Even with extensive knowledge, preparation, and skin in the game, confrontational questioning can go off the rails. I learned this the hard way, in a very public setting, when I interviewed one of the world’s most controversial and charismatic figures.

It was one of the strangest interviews I’ve done. I “presided” at the prestigious Council on Foreign Relations in Washington, D.C., in front of a live audience and a cluster of cameras from around the world. My task was to ask Yasser Arafat, leader of the Palestinian Liberation Organization, a few questions and then open the discussion to audience Q&A. Some people still considered him a terrorist. Others viewed him as a freedom fighter. It was a challenging assignment.

As we gathered, the Mideast was again in turmoil. Another Palestinian uprising, an intifada, had ignited the territories. The world bore witness to the sad story of the region’s endless conflict and suffering—this time, through pictures of young protesters, children in many cases, throwing rocks and using slingshots against well-armed Israeli troops. In the most searing image, cameras captured the fatal shooting of a twelve-year-old boy, Muhammad al-Durrah, as his father tried to protect him with his bare hands while they huddled behind a metal barrel.

Mixed with the outrage directed at both sides were calls for Arafat to encourage Palestinian children to stay off the streets and away from the hostilities. But Arafat was silent. Israeli leaders and others accused him of actually wanting more victims, more incendiary images to wave around in an effort to pressure Israel and rally global opinion.

I wanted to ask Arafat about those children. They were too young to be dying in his streets, too young to be traded for propaganda points. I felt he needed to answer his critics.

Why had he been silent?

Why didn’t he protect his children?

How did he respond to criticism from around the world?

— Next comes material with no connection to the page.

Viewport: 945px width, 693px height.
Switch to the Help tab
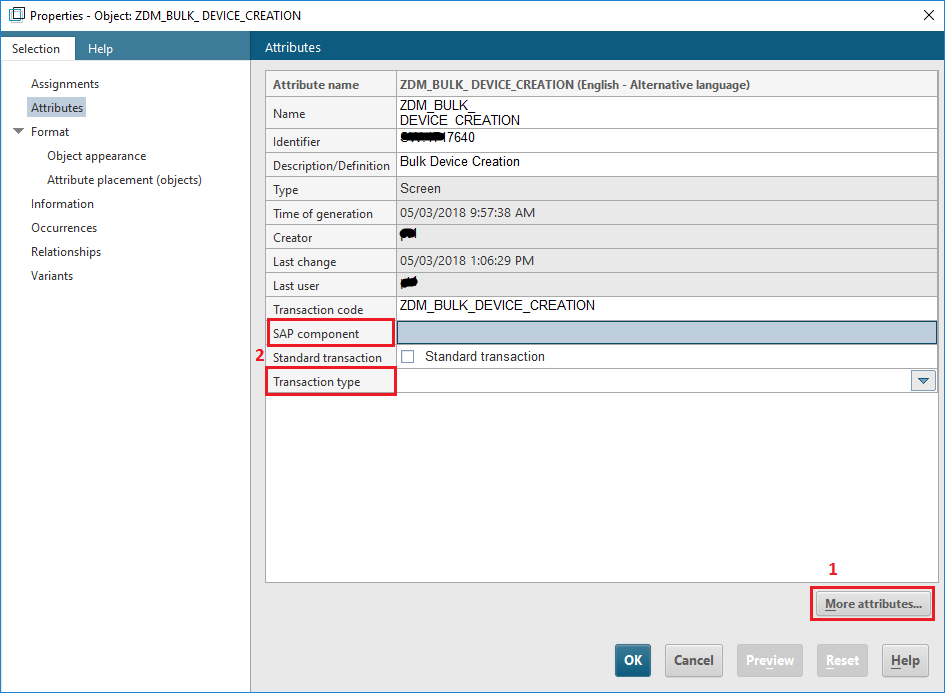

I knew he would bristle at the accusation. I had worked the phones, talking to people who knew Arafat and the Middle East to figure out the best way to frame the questions so he’d actually answer. Acknowledge his stature, the experts told me. Play to his influence and his ego. Invoke the protective instinct a father feels when his child is in danger. In a region so poisoned by history, frame the question to look forward, not back. Appeal to his sense of destiny. All of it was sound advice. None of it worked.

We were seated at the front of a room on a small platform that was just big enough for our two green-upholstered armchairs and a coffee table with two glasses and a pitcher of water. Arafat wore his trademark kaffiyeh, a checkered head wrap that draped nearly to his waist. The room was packed. USA Today described the crowd as the “crème de la crème of the U.S. foreign policy establishment.”

I began with some innocuous questions about Arafat’s meeting that day with President Clinton, the situation on the ground, and prospects for resuming negotiations with the Israelis. Just before I went to audience questions, I turned to the issue of the children. Reflecting the advice I’d been given, I credited Arafat with being the “longtime leader” of the Palestinian people. I sought to acknowledge his influence by invoking “many” in America and the Middle East who said he had an “opportunity” to act. I made reference to his authority and tried to connect it to the future and the children by saying he could call on people “to stand down …” I hadn’t gotten the full question out of my mouth when he erupted.

“We are animals?” he shouted at me. I continued, intent on getting a response to the question I’d asked.

“Specifically, the children …”

He leaped out of his chair, shaking his finger. “You want me to treat our people as animals?” He appeared to be on the verge of storming out of the room.

“Sir,” I asserted, “I merely asked a question …”

I crossed my legs and extended them to fill the space between that coffee table and us, blocking his most obvious escape route. After a few seconds that felt like forever, he sat down, glowering. We continued.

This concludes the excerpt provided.